§ **Objective**
Put every line of the material below into a numbered list, leaving out any blank lines.

Items listed in a dataset:

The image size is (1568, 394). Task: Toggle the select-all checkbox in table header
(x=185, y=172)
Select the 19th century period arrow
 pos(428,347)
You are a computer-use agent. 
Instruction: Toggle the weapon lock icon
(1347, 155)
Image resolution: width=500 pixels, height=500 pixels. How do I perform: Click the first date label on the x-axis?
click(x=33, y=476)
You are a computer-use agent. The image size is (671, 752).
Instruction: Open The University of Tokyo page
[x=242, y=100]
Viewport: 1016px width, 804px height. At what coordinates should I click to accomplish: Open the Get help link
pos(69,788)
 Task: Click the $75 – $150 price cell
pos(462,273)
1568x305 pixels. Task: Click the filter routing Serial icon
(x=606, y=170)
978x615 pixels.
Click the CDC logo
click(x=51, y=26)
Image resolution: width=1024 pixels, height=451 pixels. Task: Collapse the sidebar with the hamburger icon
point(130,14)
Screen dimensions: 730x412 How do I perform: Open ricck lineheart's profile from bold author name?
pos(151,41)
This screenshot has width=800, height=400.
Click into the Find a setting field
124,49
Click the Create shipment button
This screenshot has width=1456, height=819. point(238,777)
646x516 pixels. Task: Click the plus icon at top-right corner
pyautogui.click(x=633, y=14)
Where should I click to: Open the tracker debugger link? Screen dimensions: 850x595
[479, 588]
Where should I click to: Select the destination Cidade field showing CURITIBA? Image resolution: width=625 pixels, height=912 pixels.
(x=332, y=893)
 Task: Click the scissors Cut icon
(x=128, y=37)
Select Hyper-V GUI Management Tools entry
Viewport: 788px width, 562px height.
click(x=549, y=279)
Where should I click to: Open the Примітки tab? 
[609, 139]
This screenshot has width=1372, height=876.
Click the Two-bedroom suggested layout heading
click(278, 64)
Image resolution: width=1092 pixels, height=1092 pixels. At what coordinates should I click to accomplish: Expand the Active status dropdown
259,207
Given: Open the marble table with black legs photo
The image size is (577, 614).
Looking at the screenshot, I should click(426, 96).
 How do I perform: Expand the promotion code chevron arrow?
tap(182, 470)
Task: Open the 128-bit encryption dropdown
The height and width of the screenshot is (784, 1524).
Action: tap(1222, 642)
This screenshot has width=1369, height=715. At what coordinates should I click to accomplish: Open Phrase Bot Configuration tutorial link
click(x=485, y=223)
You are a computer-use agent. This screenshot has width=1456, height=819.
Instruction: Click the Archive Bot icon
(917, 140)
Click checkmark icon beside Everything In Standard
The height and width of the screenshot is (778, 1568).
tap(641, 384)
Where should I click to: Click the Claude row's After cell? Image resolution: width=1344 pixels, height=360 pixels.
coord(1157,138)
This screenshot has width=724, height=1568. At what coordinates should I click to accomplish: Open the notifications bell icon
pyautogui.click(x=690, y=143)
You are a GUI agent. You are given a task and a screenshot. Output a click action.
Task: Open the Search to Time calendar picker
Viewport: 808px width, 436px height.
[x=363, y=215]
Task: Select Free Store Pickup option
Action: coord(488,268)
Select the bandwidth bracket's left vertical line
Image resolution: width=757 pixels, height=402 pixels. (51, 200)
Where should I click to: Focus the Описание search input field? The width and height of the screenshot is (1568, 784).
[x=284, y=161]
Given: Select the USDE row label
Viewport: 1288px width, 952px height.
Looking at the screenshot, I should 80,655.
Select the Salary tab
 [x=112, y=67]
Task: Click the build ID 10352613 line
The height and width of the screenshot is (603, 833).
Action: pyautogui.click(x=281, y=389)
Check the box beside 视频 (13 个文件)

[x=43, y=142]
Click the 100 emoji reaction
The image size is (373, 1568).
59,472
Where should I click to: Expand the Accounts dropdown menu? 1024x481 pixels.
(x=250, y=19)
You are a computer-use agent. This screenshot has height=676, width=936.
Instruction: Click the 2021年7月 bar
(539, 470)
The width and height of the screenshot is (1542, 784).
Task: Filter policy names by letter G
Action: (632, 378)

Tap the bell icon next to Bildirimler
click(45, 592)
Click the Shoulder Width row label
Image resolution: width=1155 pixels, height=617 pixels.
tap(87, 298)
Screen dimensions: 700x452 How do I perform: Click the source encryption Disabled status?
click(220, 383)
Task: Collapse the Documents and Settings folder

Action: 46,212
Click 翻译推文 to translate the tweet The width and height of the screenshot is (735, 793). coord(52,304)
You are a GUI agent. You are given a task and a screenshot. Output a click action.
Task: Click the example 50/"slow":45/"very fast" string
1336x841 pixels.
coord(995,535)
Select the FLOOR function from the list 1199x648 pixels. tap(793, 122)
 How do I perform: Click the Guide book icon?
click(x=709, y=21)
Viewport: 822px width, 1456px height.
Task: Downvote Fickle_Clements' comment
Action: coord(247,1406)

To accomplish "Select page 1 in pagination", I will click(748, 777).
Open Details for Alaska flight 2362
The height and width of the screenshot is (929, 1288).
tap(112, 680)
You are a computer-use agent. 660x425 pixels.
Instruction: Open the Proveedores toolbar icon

§ **Answer to the problem**
1. The image size is (1568, 394). Task: Toggle the select-all checkbox in table header
2. (x=185, y=172)
3. Select the 19th century period arrow
4.  pos(428,347)
5. You are a computer-use agent. 
6. Instruction: Toggle the weapon lock icon
7. (1347, 155)
8. Image resolution: width=500 pixels, height=500 pixels. How do I perform: Click the first date label on the x-axis?
9. click(x=33, y=476)
10. You are a computer-use agent. The image size is (671, 752).
11. Instruction: Open The University of Tokyo page
12. [x=242, y=100]
13. Viewport: 1016px width, 804px height. At what coordinates should I click to accomplish: Open the Get help link
14. pos(69,788)
15.  Task: Click the $75 – $150 price cell
16. pos(462,273)
17. 1568x305 pixels. Task: Click the filter routing Serial icon
18. (x=606, y=170)
19. 978x615 pixels.
20. Click the CDC logo
21. click(x=51, y=26)
22. Image resolution: width=1024 pixels, height=451 pixels. Task: Collapse the sidebar with the hamburger icon
23. point(130,14)
24. Screen dimensions: 730x412 How do I perform: Open ricck lineheart's profile from bold author name?
25. pos(151,41)
26. This screenshot has width=800, height=400.
27. Click into the Find a setting field
28. 124,49
29. Click the Create shipment button
30. This screenshot has width=1456, height=819. point(238,777)
31. 646x516 pixels. Task: Click the plus icon at top-right corner
32. pyautogui.click(x=633, y=14)
33. Where should I click to: Open the tracker debugger link? Screen dimensions: 850x595
34. [479, 588]
35. Where should I click to: Select the destination Cidade field showing CURITIBA? Image resolution: width=625 pixels, height=912 pixels.
36. (x=332, y=893)
37.  Task: Click the scissors Cut icon
38. (x=128, y=37)
39. Select Hyper-V GUI Management Tools entry
40. Viewport: 788px width, 562px height.
41. click(x=549, y=279)
42. Where should I click to: Open the Примітки tab? 
43. [609, 139]
44. This screenshot has width=1372, height=876.
45. Click the Two-bedroom suggested layout heading
46. click(278, 64)
47. Image resolution: width=1092 pixels, height=1092 pixels. At what coordinates should I click to accomplish: Expand the Active status dropdown
48. 259,207
49. Given: Open the marble table with black legs photo
50. The image size is (577, 614).
51. Looking at the screenshot, I should click(426, 96).
52.  How do I perform: Expand the promotion code chevron arrow?
53. tap(182, 470)
54. Task: Open the 128-bit encryption dropdown
55. The height and width of the screenshot is (784, 1524).
56. Action: tap(1222, 642)
57. This screenshot has width=1369, height=715. At what coordinates should I click to accomplish: Open Phrase Bot Configuration tutorial link
58. click(x=485, y=223)
59. You are a computer-use agent. This screenshot has width=1456, height=819.
60. Instruction: Click the Archive Bot icon
61. (917, 140)
62. Click checkmark icon beside Everything In Standard
63. The height and width of the screenshot is (778, 1568).
64. tap(641, 384)
65. Where should I click to: Click the Claude row's After cell? Image resolution: width=1344 pixels, height=360 pixels.
66. coord(1157,138)
67. This screenshot has width=724, height=1568. At what coordinates should I click to accomplish: Open the notifications bell icon
68. pyautogui.click(x=690, y=143)
69. You are a GUI agent. You are given a task and a screenshot. Output a click action.
70. Task: Open the Search to Time calendar picker
71. Viewport: 808px width, 436px height.
72. [x=363, y=215]
73. Task: Select Free Store Pickup option
74. Action: coord(488,268)
75. Select the bandwidth bracket's left vertical line
76. Image resolution: width=757 pixels, height=402 pixels. (51, 200)
77. Where should I click to: Focus the Описание search input field? The width and height of the screenshot is (1568, 784).
78. [x=284, y=161]
79. Given: Select the USDE row label
80. Viewport: 1288px width, 952px height.
81. Looking at the screenshot, I should 80,655.
82. Select the Salary tab
83.  [x=112, y=67]
84. Task: Click the build ID 10352613 line
85. The height and width of the screenshot is (603, 833).
86. Action: pyautogui.click(x=281, y=389)
87. Check the box beside 视频 (13 个文件)
88. [x=43, y=142]
89. Click the 100 emoji reaction
90. The image size is (373, 1568).
91. 59,472
92. Where should I click to: Expand the Accounts dropdown menu? 1024x481 pixels.
93. (x=250, y=19)
94. You are a computer-use agent. This screenshot has height=676, width=936.
95. Instruction: Click the 2021年7月 bar
96. (539, 470)
97. The width and height of the screenshot is (1542, 784).
98. Task: Filter policy names by letter G
99. Action: (632, 378)
100. Tap the bell icon next to Bildirimler
101. click(45, 592)
102. Click the Shoulder Width row label
103. Image resolution: width=1155 pixels, height=617 pixels.
104. tap(87, 298)
105. Screen dimensions: 700x452 How do I perform: Click the source encryption Disabled status?
106. click(220, 383)
107. Task: Collapse the Documents and Settings folder
108. Action: 46,212
109. Click 翻译推文 to translate the tweet The width and height of the screenshot is (735, 793). coord(52,304)
110. You are a GUI agent. You are given a task and a screenshot. Output a click action.
111. Task: Click the example 50/"slow":45/"very fast" string
112. 1336x841 pixels.
113. coord(995,535)
114. Select the FLOOR function from the list 1199x648 pixels. tap(793, 122)
115.  How do I perform: Click the Guide book icon?
116. click(x=709, y=21)
117. Viewport: 822px width, 1456px height.
118. Task: Downvote Fickle_Clements' comment
119. Action: coord(247,1406)
120. To accomplish "Select page 1 in pagination", I will click(748, 777).
121. Open Details for Alaska flight 2362
122. The height and width of the screenshot is (929, 1288).
123. tap(112, 680)
124. You are a computer-use agent. 660x425 pixels.
125. Instruction: Open the Proveedores toolbar icon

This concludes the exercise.